I had a roommate in college who was like that. He clearly hated women as a group. He wasn't lacking in success with women though, he regularly "scored" with women. He was a "use them and leave them" guy.

We once were pretty good friends. He treated my (now) wife like crap so he became a former friend.

5 years later he came out of the closet. He treats women FAR better today. I think he blamed them for his inability to be happy with them. My wife still harbors resentment towards him so I keep my distance.

I wonder how many MRA extremists are similar?


----------



## NobodySpecial (Nov 22, 2013)

It is not just divorced guys but guys who have never had a relationship. They blame women for the fact that they could not attract one.


----------



## TRUTHSEEKER60 (Jun 23, 2016)

Beautifully put!


----------



## rzmpf (Mar 11, 2016)

There are "real" Men's rights activists who advocate for change in society and laws to be more fair for men.

And there are loud womanhating a$$hats.

It's the same with feminism. You have reasonable women and men wanting equality and you have crazy manhating bltches and their white knights.

They all say they are part of the same group that wants the same which they are clearly not and that always becomes a problem for the rational people. They do not distance themselves enough, they don't defend their positions against the crazy ones and then their label gets basically hijacked by the crazy and is tarnished while they themselves are called traitors or whatever by the loud mouthed crazy part of the movement.


----------



## foolscotton3 (Nov 13, 2014)

I am anti marriage, not anti women. I think feminism has become a disease, it barely resembles feminism and has evolved into a stage for lesbians and masculine women who couldn't get the time of day from any self respecting man.

These feminist rallies are overrun by gays and transgendered folk, angry ones as well. What's feminine about butch women wanting to be recognized as men in society.

On the other side, you have some loud woman hating weak boys that don't know masculinity, and have never been modeled to be men, so they blame women and feminism for their struggles as they try to find their masculine identity. The anger is a phase, each man is going to go through, and all men should be able to feel and express anger. MRA is their forum to do so. Half the problem with young men, including myself, is that we were taught not to express certain emotions, because we were raised by women, taught by women, and never experienced manhood.

If you can separate the chaff from the grain, the MRA has tremendous value to men, young and old, in today's very confused society.

Sent from my Z936L using Tapatalk


----------



## NobodySpecial (Nov 22, 2013)

rzmpf said:


> There are "real" Men's rights activists who advocate for change in society and laws to be more fair for men.


I am one of those. I have a friend who was totally screwed wrt custody in his divorce. One state over and they take the mother's side pretty much universally. I offered to give testimony that she was lying through her teeth. They are both dopes (good ones) and had a really ugly divorce. And he totally took a bath in the custody department. 
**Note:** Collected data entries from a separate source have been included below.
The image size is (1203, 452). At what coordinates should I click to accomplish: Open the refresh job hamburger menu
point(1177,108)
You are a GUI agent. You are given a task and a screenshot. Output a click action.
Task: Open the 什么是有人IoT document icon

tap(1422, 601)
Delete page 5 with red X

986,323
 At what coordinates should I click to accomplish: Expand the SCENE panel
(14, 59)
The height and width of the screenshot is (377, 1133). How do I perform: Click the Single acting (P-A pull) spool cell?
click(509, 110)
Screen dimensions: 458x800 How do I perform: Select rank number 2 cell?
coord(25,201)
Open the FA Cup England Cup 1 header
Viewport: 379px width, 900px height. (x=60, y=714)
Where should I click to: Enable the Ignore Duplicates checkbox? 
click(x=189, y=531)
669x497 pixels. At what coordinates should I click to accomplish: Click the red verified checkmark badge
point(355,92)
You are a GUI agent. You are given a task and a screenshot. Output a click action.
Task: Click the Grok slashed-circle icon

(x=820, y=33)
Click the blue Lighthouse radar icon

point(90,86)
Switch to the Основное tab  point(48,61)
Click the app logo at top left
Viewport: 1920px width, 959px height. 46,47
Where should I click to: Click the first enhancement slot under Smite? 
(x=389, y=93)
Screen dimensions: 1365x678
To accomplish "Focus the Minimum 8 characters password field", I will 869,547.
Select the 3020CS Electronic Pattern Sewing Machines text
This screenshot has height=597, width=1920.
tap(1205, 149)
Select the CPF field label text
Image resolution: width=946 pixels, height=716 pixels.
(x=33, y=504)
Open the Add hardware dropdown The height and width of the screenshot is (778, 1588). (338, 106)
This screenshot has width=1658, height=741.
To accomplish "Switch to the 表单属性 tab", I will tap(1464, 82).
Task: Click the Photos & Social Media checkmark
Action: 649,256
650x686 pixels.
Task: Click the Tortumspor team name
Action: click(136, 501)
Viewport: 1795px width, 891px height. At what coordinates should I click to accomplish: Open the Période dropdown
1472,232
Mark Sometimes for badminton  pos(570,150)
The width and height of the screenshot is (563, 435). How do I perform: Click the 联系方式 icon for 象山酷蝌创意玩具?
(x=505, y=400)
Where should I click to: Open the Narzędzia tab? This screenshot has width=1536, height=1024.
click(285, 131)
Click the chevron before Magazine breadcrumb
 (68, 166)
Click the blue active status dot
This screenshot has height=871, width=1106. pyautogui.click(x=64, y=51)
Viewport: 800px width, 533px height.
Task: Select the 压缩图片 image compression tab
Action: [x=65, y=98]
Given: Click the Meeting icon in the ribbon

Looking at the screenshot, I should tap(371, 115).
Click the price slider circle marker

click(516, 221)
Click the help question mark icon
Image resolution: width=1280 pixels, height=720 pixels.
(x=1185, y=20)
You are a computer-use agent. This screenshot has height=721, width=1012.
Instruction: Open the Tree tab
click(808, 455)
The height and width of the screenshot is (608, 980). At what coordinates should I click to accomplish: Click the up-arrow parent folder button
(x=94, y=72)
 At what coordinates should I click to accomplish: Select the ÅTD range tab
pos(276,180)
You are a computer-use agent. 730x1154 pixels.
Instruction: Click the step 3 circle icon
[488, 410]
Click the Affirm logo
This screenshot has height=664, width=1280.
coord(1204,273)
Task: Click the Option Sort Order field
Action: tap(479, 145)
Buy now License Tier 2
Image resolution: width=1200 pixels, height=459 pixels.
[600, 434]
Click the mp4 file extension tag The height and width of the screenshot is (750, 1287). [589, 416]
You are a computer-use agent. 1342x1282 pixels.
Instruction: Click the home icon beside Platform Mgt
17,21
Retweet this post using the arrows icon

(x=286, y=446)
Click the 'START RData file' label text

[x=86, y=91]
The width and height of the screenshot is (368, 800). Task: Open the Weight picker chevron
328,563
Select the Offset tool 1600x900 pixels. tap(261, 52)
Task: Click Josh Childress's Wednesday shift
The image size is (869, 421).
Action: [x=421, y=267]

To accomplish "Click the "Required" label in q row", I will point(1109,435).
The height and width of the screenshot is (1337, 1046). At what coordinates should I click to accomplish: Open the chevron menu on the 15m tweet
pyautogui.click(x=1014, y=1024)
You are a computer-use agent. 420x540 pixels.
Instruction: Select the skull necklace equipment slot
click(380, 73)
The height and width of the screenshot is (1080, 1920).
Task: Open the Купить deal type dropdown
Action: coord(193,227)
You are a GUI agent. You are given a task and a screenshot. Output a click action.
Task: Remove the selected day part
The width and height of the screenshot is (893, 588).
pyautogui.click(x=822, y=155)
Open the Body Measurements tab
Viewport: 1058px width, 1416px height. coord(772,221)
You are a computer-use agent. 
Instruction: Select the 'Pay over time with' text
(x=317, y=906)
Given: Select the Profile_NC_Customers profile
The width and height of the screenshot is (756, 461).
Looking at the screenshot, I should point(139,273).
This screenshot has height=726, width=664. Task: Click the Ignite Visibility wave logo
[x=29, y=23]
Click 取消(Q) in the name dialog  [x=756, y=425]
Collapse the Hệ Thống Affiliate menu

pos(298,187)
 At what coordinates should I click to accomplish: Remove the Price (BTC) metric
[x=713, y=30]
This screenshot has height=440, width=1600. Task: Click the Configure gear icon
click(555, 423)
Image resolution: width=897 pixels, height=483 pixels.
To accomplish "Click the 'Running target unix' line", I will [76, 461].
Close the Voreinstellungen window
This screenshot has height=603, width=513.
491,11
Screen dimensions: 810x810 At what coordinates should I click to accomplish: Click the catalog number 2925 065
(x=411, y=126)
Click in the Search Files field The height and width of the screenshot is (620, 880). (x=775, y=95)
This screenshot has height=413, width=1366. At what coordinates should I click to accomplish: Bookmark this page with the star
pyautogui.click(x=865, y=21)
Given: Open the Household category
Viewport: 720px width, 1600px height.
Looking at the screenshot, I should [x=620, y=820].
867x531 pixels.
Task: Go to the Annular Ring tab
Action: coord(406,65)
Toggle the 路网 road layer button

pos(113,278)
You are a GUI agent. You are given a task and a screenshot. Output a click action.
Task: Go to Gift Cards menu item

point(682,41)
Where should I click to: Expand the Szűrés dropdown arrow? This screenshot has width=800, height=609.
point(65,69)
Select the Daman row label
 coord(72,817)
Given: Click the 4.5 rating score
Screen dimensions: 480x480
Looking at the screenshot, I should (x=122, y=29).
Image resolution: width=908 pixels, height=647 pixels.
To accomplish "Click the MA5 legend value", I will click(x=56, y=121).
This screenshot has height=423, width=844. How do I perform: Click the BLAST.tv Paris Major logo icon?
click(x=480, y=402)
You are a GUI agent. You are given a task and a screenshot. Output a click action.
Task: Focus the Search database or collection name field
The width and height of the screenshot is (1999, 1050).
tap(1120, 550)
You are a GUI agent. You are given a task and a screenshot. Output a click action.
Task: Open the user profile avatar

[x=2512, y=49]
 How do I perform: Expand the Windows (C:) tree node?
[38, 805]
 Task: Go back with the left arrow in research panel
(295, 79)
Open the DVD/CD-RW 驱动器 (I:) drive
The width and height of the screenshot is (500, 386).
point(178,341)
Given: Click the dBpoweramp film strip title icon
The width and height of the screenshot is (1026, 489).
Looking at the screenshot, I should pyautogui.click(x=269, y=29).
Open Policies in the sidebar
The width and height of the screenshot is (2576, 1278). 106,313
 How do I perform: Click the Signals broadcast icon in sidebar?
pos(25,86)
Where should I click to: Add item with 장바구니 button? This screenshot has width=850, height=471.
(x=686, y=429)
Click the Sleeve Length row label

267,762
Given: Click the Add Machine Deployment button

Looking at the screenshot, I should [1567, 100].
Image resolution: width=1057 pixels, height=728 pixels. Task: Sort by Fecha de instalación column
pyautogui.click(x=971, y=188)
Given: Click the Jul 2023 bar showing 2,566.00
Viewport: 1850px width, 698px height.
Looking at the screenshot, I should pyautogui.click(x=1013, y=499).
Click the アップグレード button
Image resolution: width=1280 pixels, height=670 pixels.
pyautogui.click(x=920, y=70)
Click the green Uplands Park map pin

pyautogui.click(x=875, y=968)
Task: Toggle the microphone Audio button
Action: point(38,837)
> And there are loud womanhating a$$hats.
> 
> It's the same with feminism. You have reasonable women and men wanting equality and you have crazy manhating bltches and their white knights.


Yup.



> They all say they are part of the same group that wants the same which they are clearly not and that always becomes a problem for the rational people. They do not distance themselves enough, they don't defend their positions against the crazy ones and then their label gets basically hijacked by the crazy and is tarnished while they themselves are called traitors or whatever by the loud mouthed crazy part of the movement.


Spoken for truth.


----------



## OnTheFly (Mar 12, 2015)

I think you're confusing MGTOW with MRA. 

If you perused any of those sites you no doubt have come across a word called 'hypergamy'.

According to your other thread, your wife is asking for a divorce on the flimsiest excuse, yes?

Look up 'hypergamy' again, and then tell me the Red Pill is BS.


----------



## sokillme (Jun 10, 2016)

I think a lot of this has to do with the Internet's ability to connect people of like minds. They then reinforce each other. That seems to be radicalizing much of society. There is never anyone in the room who raises their hand and says, "um wait a moment."


----------



## MarriedDude (Jun 21, 2014)

They can crybaby all they want. I personally dont get how they proclaim....loudly...that they are victims taking a stand against the powerful feminine. 

Divorce and Custody issues aside....i often wonder how many women these actually know???

As for "Rights"...anything given can be taken away.
_Posted via Mobile Device_


----------



## Fozzy (Jul 20, 2013)

MRA MGTOW'ers are the new feminazis.

Same sh!t, different underwear.


----------